:: Cuplikan Data ::

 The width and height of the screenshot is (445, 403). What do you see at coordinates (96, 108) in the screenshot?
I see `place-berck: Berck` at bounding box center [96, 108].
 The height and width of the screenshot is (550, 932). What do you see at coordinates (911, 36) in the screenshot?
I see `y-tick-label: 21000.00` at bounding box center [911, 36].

:::
:: Cuplikan Data ::

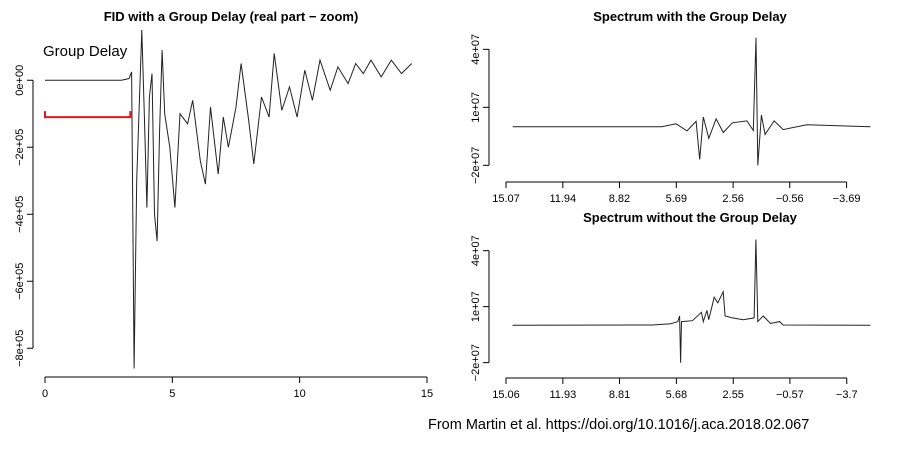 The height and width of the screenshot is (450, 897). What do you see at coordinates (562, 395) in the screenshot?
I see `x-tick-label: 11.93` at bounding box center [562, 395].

:::
:: Cuplikan Data ::

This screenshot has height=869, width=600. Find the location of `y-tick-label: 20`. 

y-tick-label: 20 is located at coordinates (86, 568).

:::

- Instruksi Anda: Ubah semua baris di atas, mulai dari baris yang memuat "The width and" sampai baris yang memuat "center [911, 36].", termasuk kedua baris itu, menjadi daftar JSON berisi string. Buat satu string untuk setiap baris dan lewati baris kosong.

- Bagian Jawaban:
[
  " The width and height of the screenshot is (445, 403). What do you see at coordinates (96, 108) in the screenshot?",
  "I see `place-berck: Berck` at bounding box center [96, 108].",
  " The height and width of the screenshot is (550, 932). What do you see at coordinates (911, 36) in the screenshot?",
  "I see `y-tick-label: 21000.00` at bounding box center [911, 36]."
]